Where the line containing "Oat Co (770, 153)" appears below, begin there and reproduce each line exactly through the last one, omitting pictures.
####
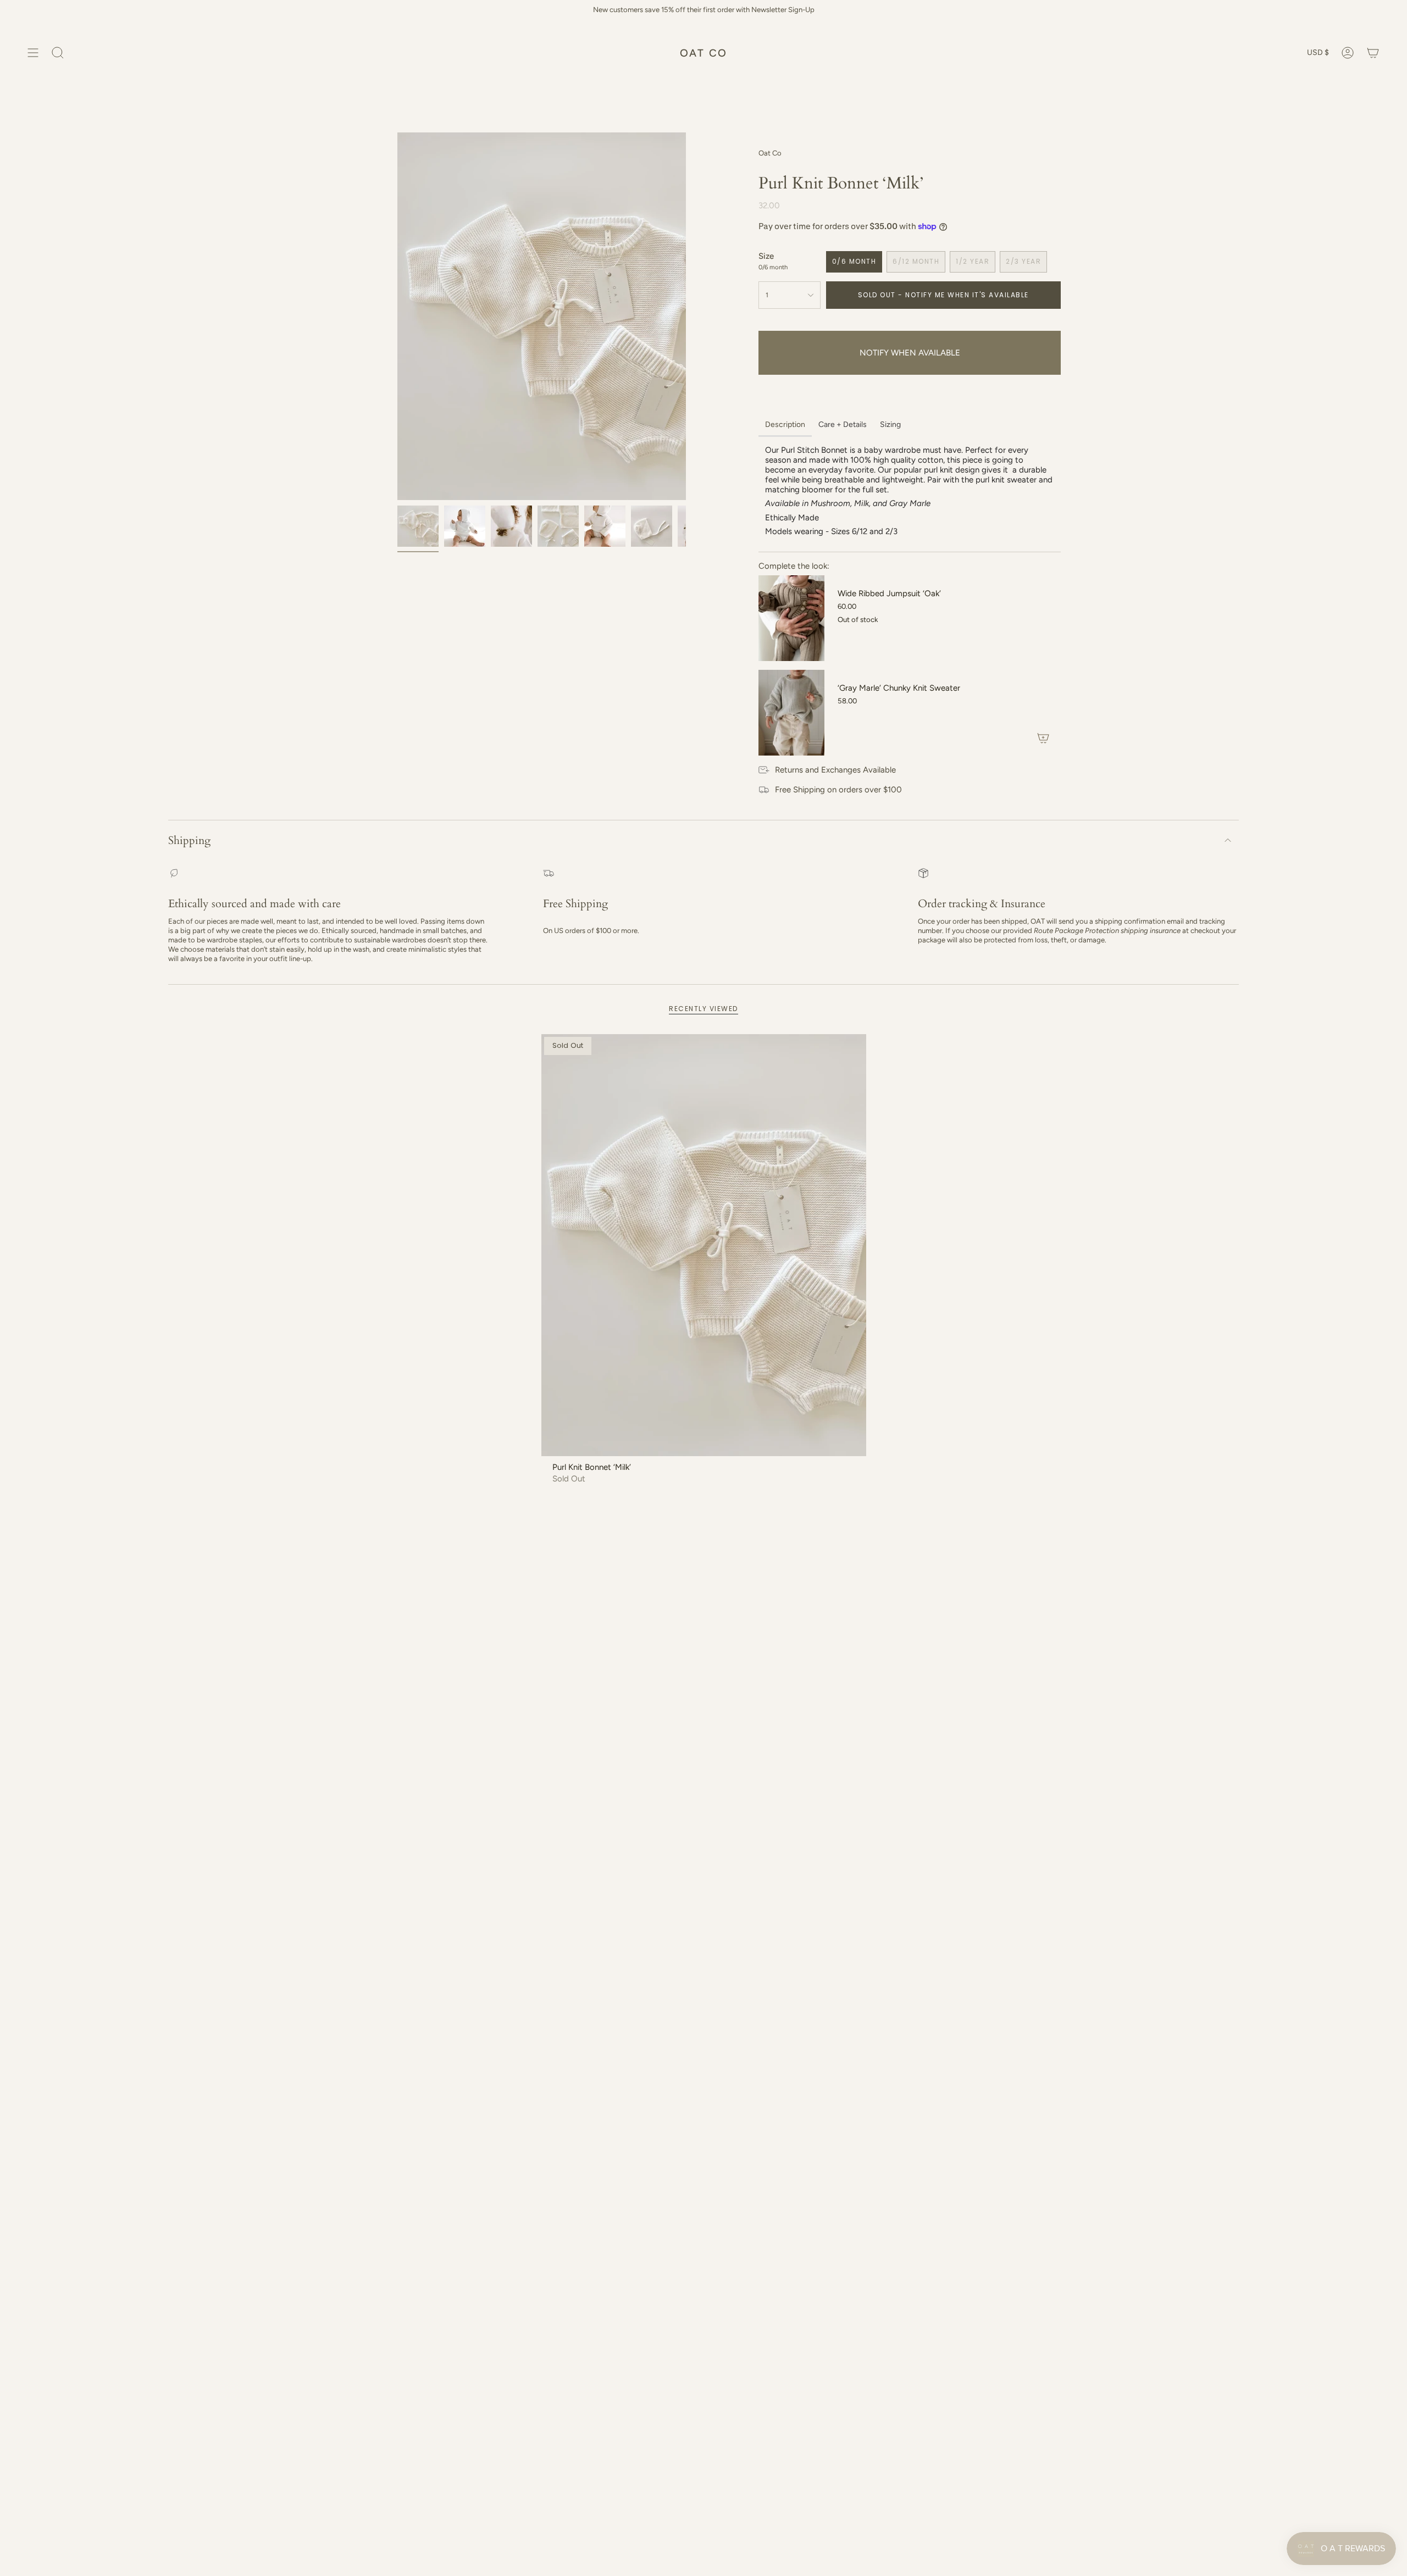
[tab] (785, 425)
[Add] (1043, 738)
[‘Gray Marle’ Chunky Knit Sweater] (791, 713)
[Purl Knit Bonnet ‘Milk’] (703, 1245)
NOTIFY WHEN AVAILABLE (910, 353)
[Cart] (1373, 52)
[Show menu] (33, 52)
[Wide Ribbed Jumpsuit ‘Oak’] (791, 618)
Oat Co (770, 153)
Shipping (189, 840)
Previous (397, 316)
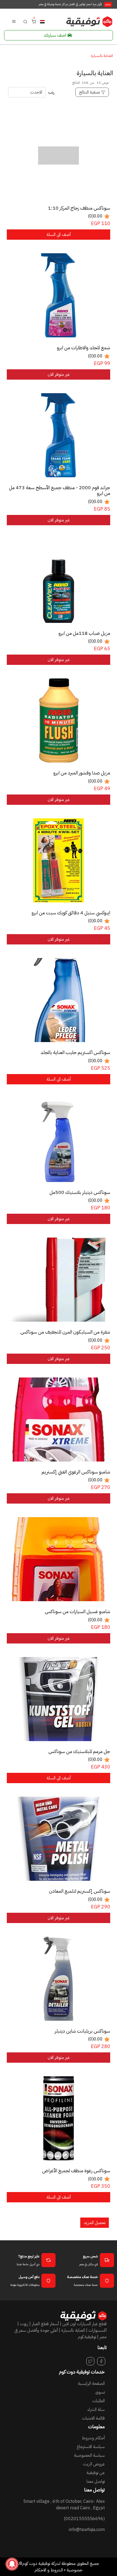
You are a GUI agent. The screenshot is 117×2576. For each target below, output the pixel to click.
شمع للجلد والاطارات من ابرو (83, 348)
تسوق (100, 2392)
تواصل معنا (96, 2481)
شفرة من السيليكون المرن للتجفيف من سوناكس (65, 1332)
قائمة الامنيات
####
## Reply to the exercise
Oat Co (770, 153)
Shipping (189, 840)
Previous (397, 316)
You are a GUI agent. The screenshot is 117×2576. For each target below, output the pixel to click.
شمع للجلد والاطارات من ابرو (83, 348)
تسوق (100, 2392)
تواصل معنا (96, 2481)
شفرة من السيليكون المرن للتجفيف من سوناكس (65, 1332)
قائمة الامنيات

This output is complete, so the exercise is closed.